In an equally well-documented Atlantic article in the January/February 2004 issue of that magazine, James Fallows explores why so much went so badly wrong after the U.S. invasion of Iraq. Why the looting? Why the continuing guerrilla attacks? Why the failure to bring the mass of the population over to our side, even after the capture of Saddam Hussein? Fallows’s answer is that most of what went wrong had long been predicted by non-governmental organizations that tried to work with the Pentagon but whose advice was studiously ignored.
Perhaps the most amazing discovery Fallows made with regard to intelligence concerns Sam Gardiner, a retired Air Force colonel who taught for years at the National War College and who compiled a “net assessment” of how Iraq would look after a successful U.S. attack. Not only did Gardiner’s predictions regarding the infrastructure prove devastatingly accurate, but his report was compiled entirely on the basis of information freely available on the Internet.

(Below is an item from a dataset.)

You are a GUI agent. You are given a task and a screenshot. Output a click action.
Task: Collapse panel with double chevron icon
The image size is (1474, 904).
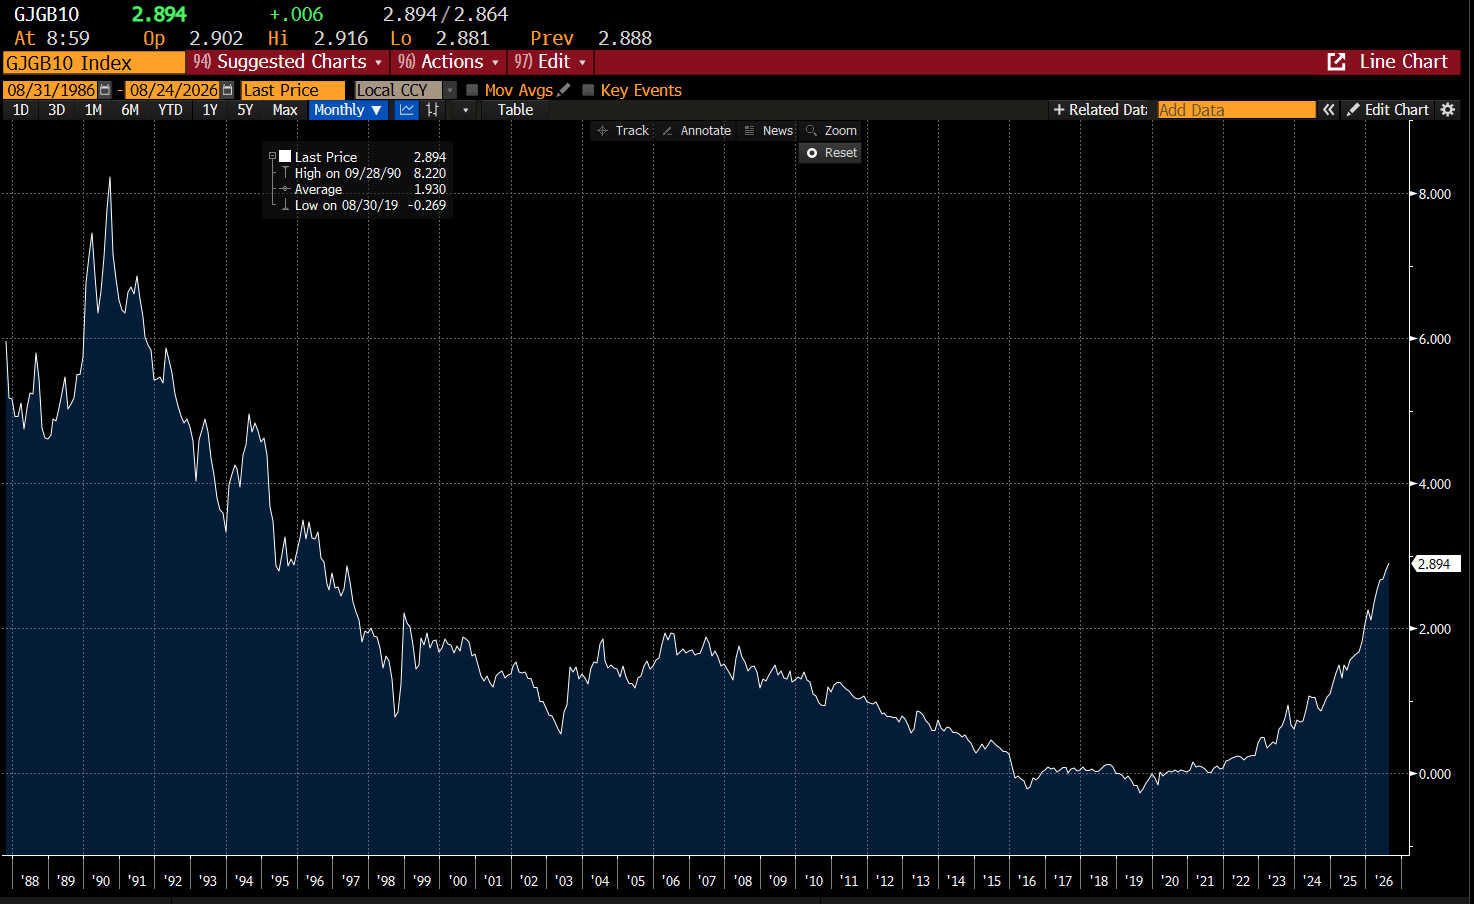pyautogui.click(x=1328, y=110)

No need at all for $30-plus billion worth of intelligence agencies. Of course, Gardiner’s warnings went unheeded in large part because the administration was already bent on war and uninterested in anyone else’s thoughts, let alone intelligence on the coming “post-war” era in Iraq.
In its desire to evade responsibility for its lying and reckless decisions, the administration is now trying, on the one hand, to place all blame on the Central Intelligence Agency while, on the other hand, protecting the CIA from the full brunt of such blame by carefully choosing an “old-boy” commission to absolve it. If we really want to know who skewed, manufactured, or otherwise diddled the data about Iraq (and who is doubtlessly still doing so), then we need some good reporters who can develop their own “deep throat” sources of information. Although journalists are not infallible, the best of them are incorruptible to the extent of being willing to be jailed in order to protect their sources. It is hard to imagine the administration’s commission getting that sort of data from bureaucrats who want to keep their jobs and protect their families from retaliation. Since the president, Congress, and the Supreme Court have become so dangerously collusive and disregarding of the American public’s interests, let’s see what the “4th estate” can do to save us.
Chalmers Johnson is most recently the author of The Sorrows of Empire: Militarism, Secrecy, and the End of the Republic as well as Blowback: The Costs and Consequences of American Empire.